▶ **Available data**:

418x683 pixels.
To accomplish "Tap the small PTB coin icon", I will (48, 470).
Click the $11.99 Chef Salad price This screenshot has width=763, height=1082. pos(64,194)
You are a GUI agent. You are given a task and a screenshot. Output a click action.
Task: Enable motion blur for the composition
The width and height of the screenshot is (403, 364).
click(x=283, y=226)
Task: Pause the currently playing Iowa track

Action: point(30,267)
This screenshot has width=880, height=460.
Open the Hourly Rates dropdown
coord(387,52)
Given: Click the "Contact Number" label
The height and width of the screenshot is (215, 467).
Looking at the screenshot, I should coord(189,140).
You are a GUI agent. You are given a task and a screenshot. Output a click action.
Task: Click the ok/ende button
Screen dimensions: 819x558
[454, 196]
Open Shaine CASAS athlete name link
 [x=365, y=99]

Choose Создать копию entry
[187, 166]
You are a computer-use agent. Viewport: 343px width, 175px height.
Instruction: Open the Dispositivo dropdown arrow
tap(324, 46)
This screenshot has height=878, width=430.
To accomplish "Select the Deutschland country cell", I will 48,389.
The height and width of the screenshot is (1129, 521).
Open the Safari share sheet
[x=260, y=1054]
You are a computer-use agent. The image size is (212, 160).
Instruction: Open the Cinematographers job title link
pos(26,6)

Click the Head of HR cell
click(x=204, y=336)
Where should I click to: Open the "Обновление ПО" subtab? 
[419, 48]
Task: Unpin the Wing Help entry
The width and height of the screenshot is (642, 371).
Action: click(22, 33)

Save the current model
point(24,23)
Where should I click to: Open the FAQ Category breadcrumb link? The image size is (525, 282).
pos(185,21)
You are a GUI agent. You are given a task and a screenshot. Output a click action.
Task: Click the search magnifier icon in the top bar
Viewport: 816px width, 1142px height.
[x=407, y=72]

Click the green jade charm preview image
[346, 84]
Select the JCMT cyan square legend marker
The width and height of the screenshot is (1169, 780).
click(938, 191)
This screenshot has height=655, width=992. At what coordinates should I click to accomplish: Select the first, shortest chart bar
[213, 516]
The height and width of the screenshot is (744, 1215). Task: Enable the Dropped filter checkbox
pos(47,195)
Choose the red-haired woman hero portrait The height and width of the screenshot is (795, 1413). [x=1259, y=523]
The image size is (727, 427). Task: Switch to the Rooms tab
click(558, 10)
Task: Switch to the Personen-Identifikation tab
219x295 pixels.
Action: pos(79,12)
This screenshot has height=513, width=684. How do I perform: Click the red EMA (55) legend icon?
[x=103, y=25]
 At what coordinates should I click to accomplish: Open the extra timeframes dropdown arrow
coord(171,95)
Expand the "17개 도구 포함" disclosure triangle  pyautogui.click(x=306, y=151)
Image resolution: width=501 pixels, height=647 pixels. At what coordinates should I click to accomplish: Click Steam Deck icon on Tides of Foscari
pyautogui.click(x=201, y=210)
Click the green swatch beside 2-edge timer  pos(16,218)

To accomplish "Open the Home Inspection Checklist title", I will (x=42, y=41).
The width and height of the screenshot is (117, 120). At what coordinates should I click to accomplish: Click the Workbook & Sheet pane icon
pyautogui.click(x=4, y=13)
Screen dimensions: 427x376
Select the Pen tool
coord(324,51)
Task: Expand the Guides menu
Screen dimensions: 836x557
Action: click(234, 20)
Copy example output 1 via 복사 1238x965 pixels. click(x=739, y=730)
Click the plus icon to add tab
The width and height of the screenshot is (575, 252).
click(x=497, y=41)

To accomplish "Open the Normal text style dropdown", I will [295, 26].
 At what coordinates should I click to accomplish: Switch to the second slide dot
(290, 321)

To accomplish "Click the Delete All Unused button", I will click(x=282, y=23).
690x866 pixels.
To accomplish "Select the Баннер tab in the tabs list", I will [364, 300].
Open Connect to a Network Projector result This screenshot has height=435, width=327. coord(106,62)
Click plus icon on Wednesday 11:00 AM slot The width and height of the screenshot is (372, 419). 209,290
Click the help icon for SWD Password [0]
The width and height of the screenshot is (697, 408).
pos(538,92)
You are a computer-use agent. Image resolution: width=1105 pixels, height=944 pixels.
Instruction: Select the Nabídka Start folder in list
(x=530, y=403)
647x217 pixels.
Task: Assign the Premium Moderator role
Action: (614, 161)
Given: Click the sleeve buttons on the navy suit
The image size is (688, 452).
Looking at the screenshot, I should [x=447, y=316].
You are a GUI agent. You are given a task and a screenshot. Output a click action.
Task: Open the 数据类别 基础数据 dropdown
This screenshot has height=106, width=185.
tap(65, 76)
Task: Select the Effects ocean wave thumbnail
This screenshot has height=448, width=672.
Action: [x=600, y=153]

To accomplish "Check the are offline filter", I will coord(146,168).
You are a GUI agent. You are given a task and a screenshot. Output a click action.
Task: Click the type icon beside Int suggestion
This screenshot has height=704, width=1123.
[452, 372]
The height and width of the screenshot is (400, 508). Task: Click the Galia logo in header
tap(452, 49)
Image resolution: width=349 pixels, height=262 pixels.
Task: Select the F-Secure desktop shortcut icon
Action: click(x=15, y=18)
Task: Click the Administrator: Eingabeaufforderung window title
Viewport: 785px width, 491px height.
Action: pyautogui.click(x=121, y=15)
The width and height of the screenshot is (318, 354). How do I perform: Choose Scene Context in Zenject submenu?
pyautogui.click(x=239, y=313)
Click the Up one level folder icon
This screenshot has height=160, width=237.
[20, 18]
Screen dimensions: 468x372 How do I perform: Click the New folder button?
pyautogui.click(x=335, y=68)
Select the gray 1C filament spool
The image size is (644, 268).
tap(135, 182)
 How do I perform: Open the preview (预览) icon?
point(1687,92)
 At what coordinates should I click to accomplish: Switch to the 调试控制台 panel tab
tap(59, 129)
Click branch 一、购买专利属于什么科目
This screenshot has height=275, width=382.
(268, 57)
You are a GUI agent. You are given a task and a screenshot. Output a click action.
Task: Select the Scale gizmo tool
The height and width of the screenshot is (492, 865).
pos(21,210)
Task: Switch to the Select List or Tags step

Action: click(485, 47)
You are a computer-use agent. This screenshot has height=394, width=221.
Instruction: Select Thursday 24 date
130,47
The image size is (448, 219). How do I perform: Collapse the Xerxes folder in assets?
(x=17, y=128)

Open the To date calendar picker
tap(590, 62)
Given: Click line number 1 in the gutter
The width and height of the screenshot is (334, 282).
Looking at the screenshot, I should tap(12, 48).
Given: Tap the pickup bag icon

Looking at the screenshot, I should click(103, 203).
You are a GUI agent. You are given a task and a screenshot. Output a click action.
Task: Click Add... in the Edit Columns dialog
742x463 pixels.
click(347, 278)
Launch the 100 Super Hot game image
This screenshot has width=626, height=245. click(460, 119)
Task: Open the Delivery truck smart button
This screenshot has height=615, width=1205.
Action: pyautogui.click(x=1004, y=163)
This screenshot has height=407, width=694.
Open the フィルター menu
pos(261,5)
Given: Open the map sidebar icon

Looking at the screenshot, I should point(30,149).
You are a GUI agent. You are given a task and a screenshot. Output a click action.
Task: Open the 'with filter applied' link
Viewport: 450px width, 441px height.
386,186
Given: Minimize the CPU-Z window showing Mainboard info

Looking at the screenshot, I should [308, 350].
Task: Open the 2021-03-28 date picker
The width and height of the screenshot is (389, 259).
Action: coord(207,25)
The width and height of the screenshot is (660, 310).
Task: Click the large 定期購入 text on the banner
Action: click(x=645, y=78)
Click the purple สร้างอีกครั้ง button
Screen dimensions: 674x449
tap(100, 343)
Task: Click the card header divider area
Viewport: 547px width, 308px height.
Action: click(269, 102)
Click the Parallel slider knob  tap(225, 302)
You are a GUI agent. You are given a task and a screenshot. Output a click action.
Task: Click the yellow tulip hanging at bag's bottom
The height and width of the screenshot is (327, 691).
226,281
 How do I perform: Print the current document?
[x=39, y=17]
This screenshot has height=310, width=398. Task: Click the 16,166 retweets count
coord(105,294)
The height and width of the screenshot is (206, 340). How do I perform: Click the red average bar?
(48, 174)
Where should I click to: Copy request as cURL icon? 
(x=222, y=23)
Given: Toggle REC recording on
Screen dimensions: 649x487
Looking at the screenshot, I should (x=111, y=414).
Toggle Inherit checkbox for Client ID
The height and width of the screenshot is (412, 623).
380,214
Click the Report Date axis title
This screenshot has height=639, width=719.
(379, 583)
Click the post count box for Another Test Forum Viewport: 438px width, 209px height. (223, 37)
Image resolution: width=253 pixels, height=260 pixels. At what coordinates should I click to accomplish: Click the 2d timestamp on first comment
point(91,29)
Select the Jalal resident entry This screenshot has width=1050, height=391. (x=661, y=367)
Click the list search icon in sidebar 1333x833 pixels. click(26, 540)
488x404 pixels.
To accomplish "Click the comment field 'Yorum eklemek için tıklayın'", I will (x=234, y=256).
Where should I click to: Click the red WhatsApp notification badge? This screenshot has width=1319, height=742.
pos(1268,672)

▶ **Your objective**: Would you report every line of the entries above containing the word "will"?

▶ **Result for this exercise**:
To accomplish "Tap the small PTB coin icon", I will (48, 470).
To accomplish "Select the Deutschland country cell", I will 48,389.
To accomplish "Open the Home Inspection Checklist title", I will (x=42, y=41).
To accomplish "Open the Normal text style dropdown", I will [295, 26].
To accomplish "Click the Delete All Unused button", I will click(x=282, y=23).
To accomplish "Select the Баннер tab in the tabs list", I will [364, 300].
To accomplish "Check the are offline filter", I will coord(146,168).
To accomplish "Click the comment field 'Yorum eklemek için tıklayın'", I will (x=234, y=256).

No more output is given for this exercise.